Filibusters Waste Time by Marni Soukup https://flic.kr/p/8RJW4C CC BY 2.0

Bill S-210 Study Without Witnesses?: Why a Conservative Filibuster May Lead to New Internet Age Verification Requirements and Website Blocking Legislation

When I first wrote about the arrival of Bill S-210 in the House of Commons back in December, I dubbed it the most dangerous Canadian bill you’ve never heard of and warned that “Senate private members bills rarely become law, but this bill is suddenly on the radar screen in a big way.” Nearly six months later, the bill is closer than ever to becoming law as the Conservatives improbably appear to be doubling down on support and seeking to limit witness testimony through filibuster tactics that could result in a full House vote without any amendments.

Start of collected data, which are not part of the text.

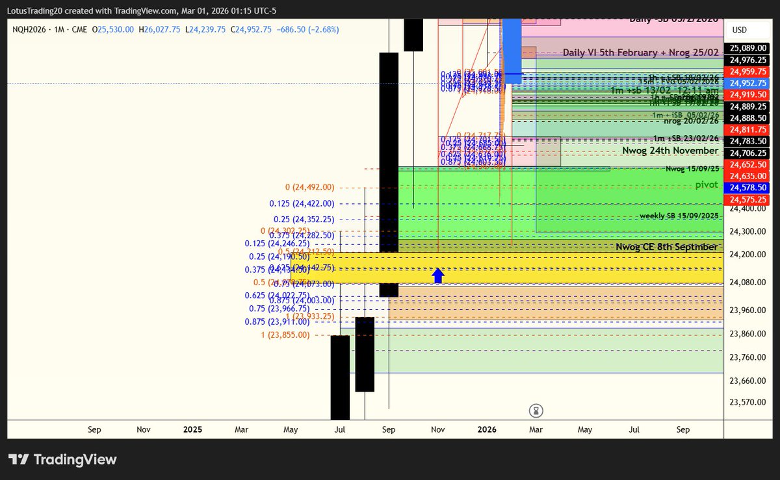Select the Nwog 24th November label

[x=671, y=151]
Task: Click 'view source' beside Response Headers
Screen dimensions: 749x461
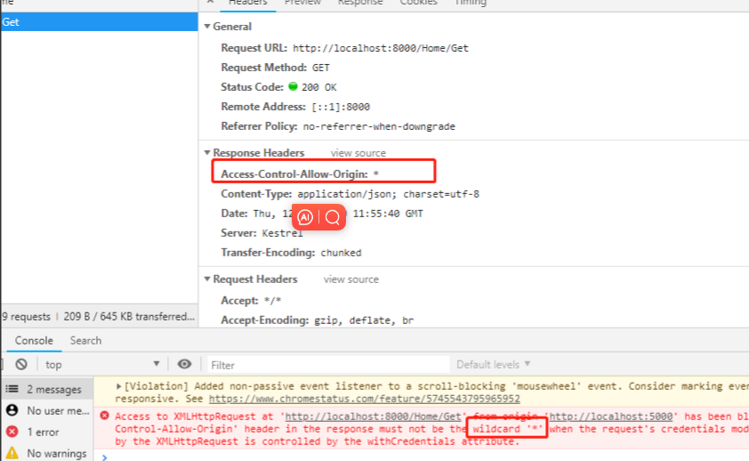Action: (358, 153)
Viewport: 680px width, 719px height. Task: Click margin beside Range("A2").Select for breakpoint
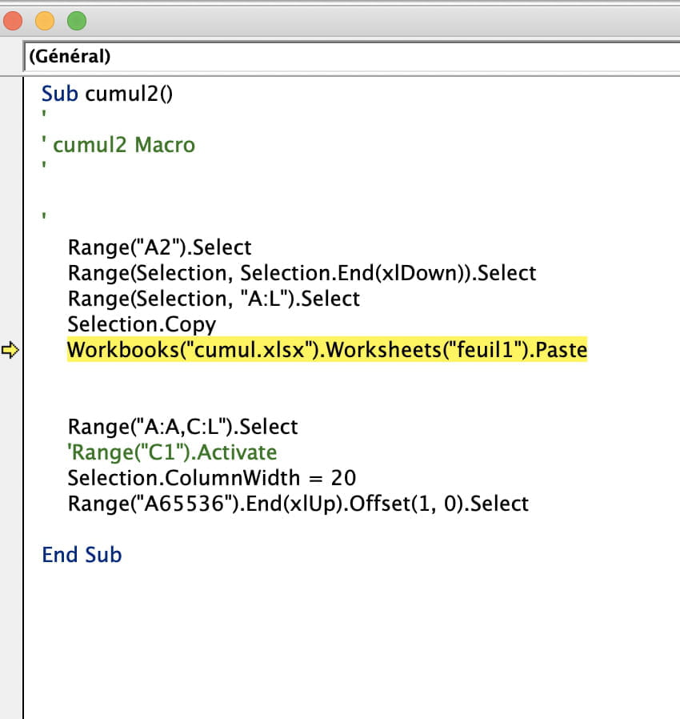(11, 247)
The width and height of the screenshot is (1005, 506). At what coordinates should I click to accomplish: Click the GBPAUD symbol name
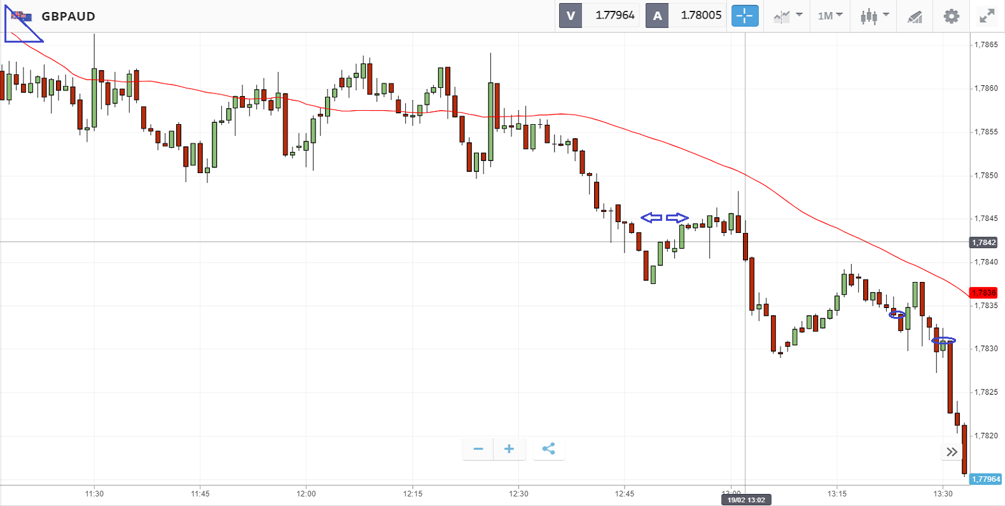68,17
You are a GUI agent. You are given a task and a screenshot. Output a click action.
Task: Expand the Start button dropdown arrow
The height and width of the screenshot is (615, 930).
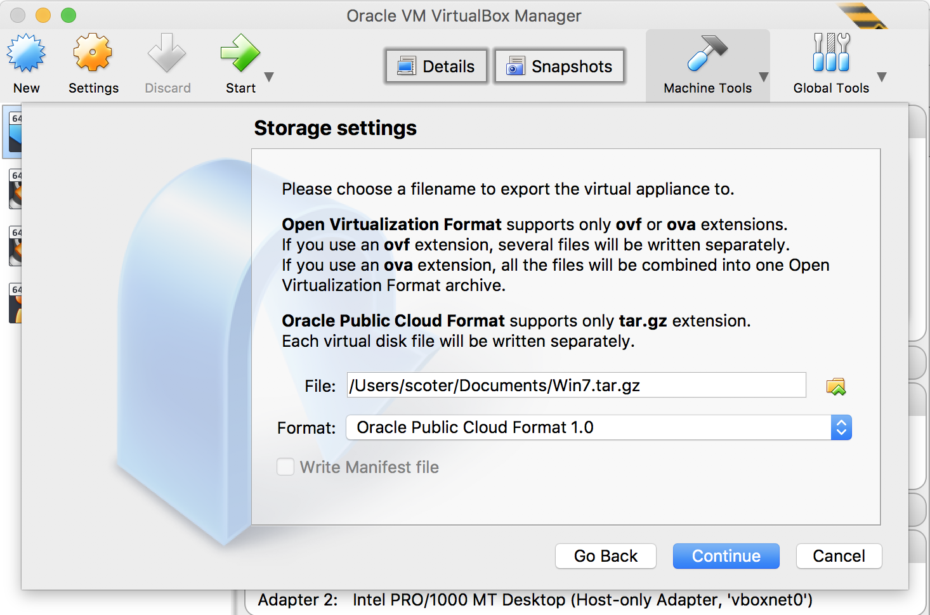point(269,77)
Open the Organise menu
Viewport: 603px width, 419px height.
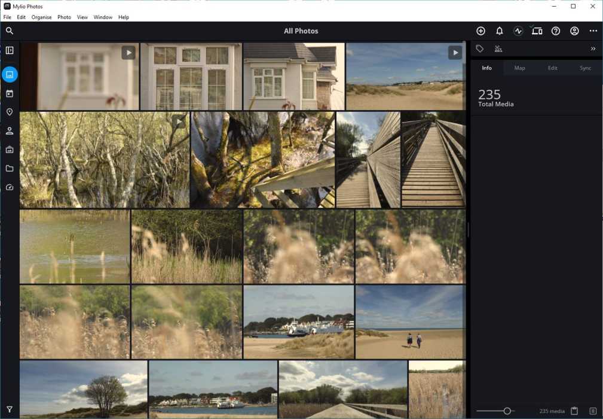[x=41, y=17]
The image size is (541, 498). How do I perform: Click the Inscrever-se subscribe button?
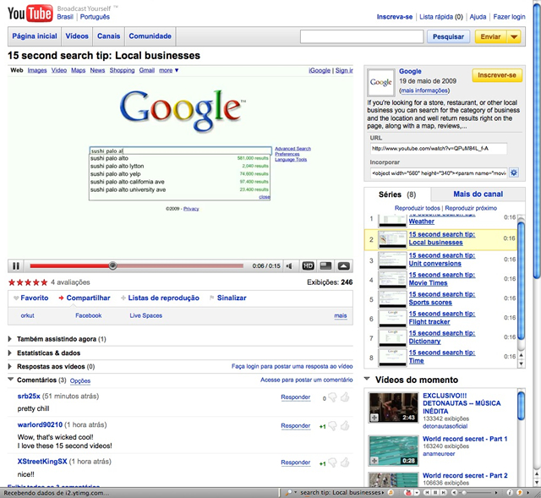click(x=496, y=75)

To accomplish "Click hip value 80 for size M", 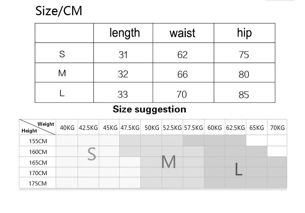I will click(244, 75).
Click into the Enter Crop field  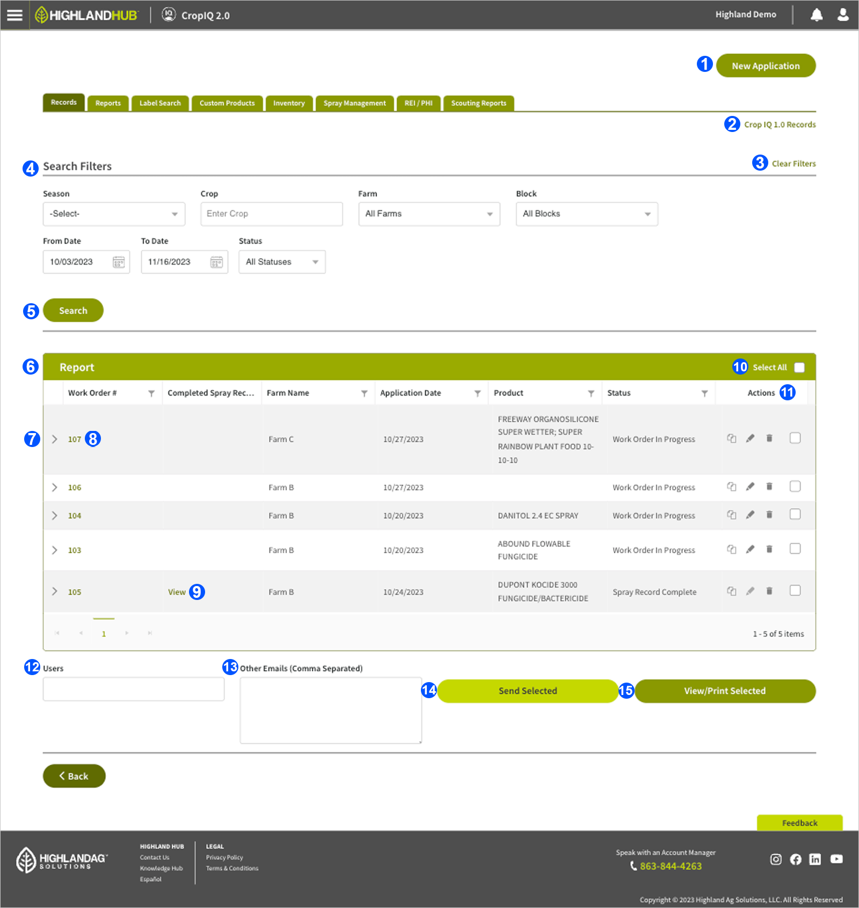coord(271,214)
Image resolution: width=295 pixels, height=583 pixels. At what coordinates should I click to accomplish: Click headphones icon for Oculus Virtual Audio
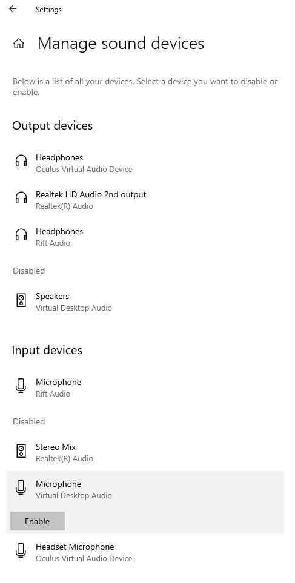tap(21, 160)
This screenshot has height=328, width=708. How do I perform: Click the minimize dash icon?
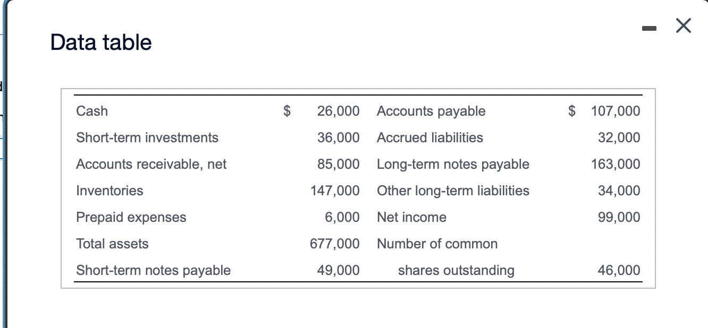click(649, 29)
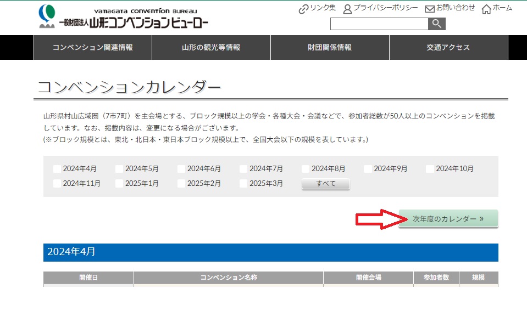This screenshot has width=527, height=311.
Task: Go to ホーム via house icon
Action: coord(486,9)
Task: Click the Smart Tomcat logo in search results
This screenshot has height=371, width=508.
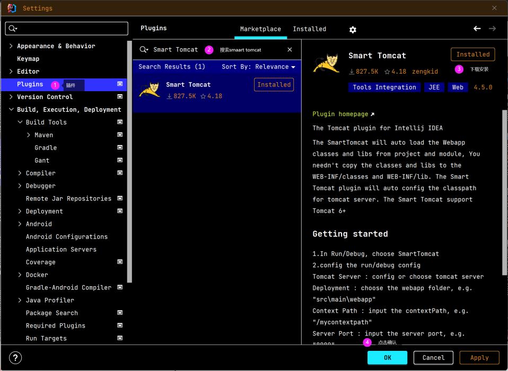Action: pos(150,90)
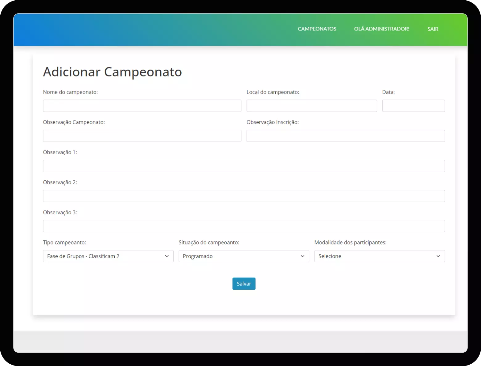Select the Observação 3 input box
Image resolution: width=481 pixels, height=368 pixels.
[244, 226]
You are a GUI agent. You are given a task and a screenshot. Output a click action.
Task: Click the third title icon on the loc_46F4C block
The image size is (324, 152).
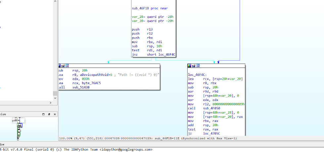point(197,66)
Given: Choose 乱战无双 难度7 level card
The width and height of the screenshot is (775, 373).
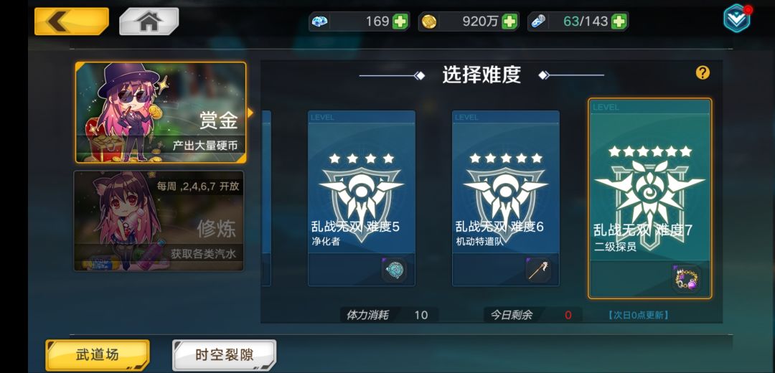Looking at the screenshot, I should [650, 199].
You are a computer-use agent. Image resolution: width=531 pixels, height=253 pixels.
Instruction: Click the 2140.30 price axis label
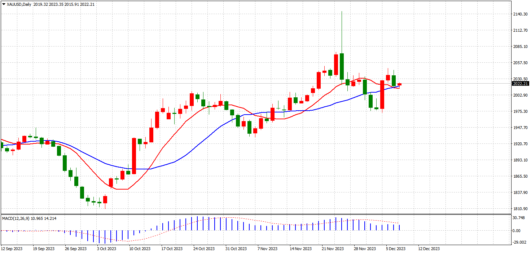click(520, 14)
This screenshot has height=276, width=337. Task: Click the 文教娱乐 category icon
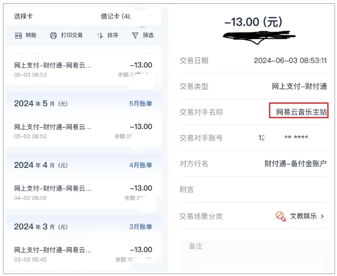[x=281, y=216]
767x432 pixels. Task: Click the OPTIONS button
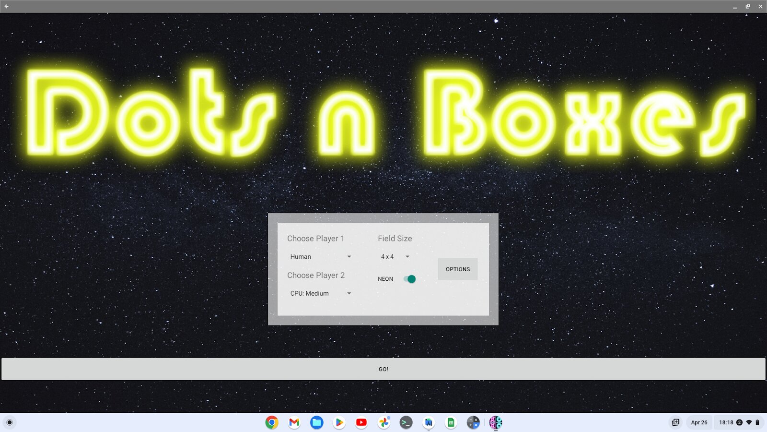(x=457, y=269)
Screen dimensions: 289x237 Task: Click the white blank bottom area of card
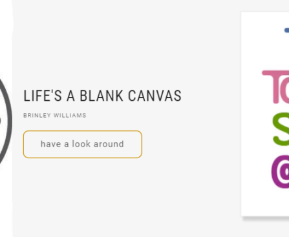(265, 202)
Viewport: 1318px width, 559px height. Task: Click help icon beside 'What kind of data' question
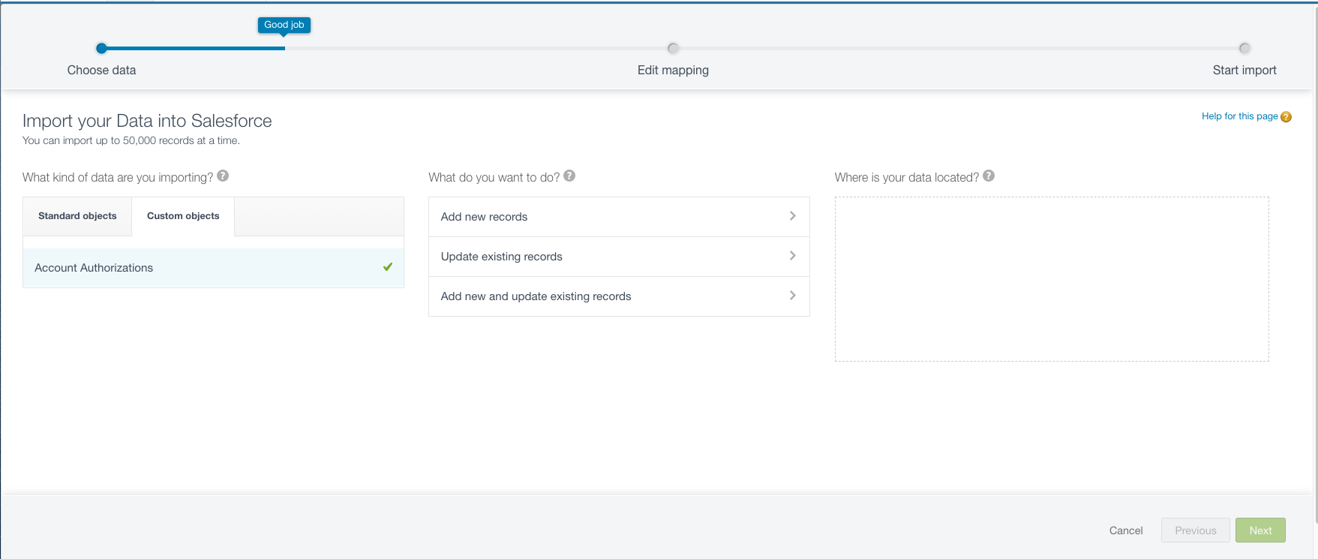(223, 176)
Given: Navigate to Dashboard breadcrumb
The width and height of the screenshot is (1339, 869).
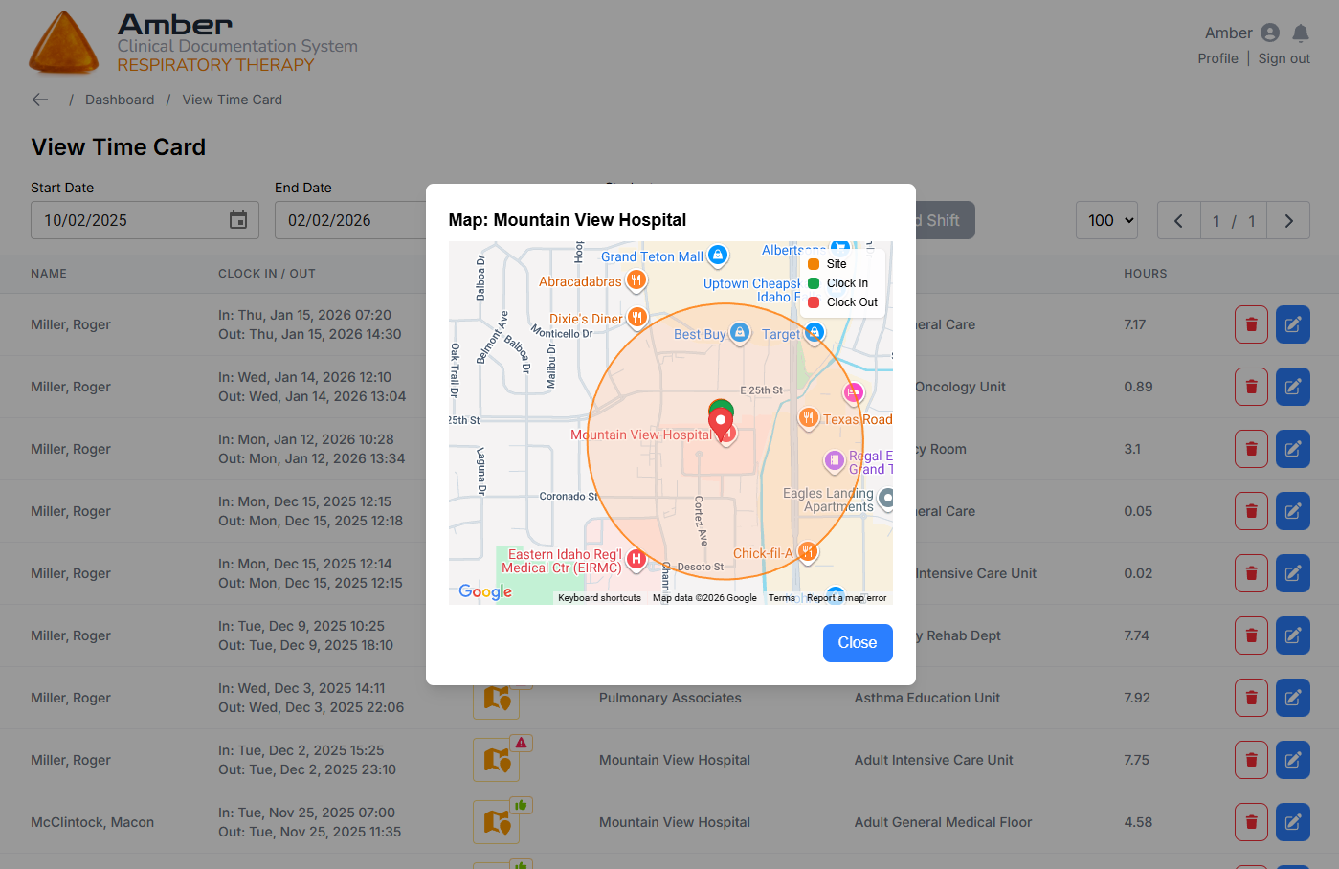Looking at the screenshot, I should pyautogui.click(x=120, y=100).
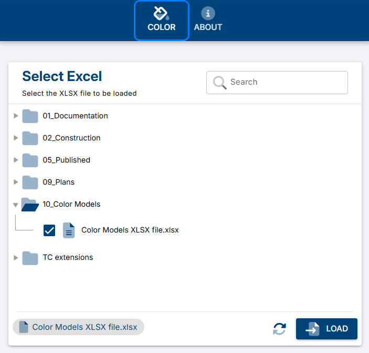Collapse the 10_Color Models folder arrow
The image size is (369, 353).
click(16, 205)
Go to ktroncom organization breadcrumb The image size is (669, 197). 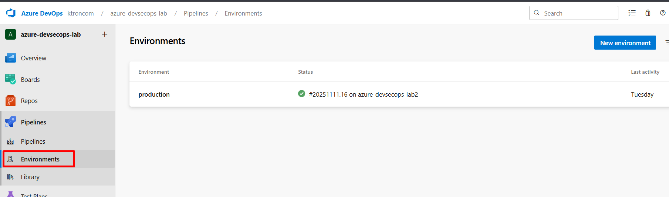click(x=81, y=13)
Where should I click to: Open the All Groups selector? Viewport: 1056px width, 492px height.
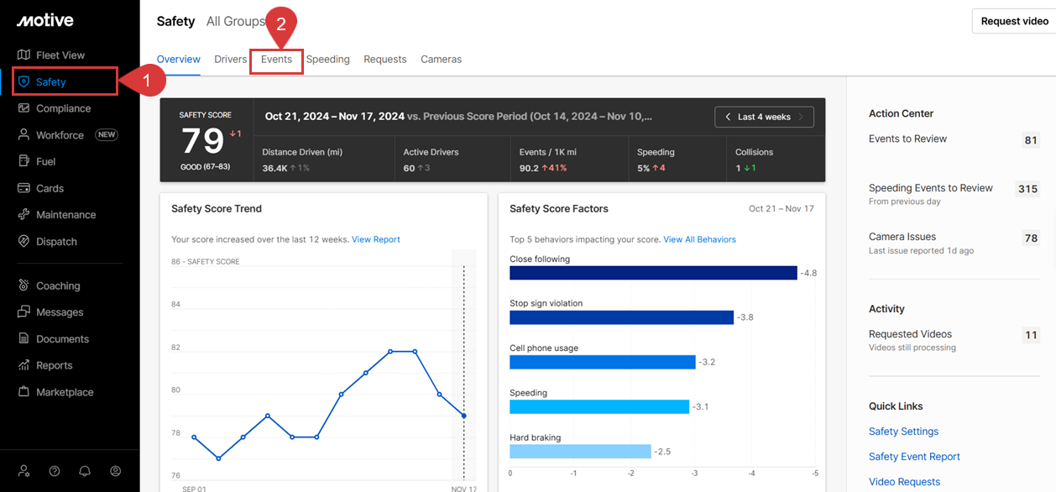(236, 22)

For those new to the bill, the government has called it “fundamentally flawed” since it contemplates measures that raise privacy concerns through mandated age verification technologies, website blocking, and extends far beyond pornography sites to include search and social media. While the government has opposed it (save for a small number of Liberal MPs), the bill received full backing from Conservative, NDP, and Bloc MPs to send to the Standing Committee on Public Safety for further review. Now that it is there, the Conservative MPs have used filibuster tactics to block all witness testimony on the bill.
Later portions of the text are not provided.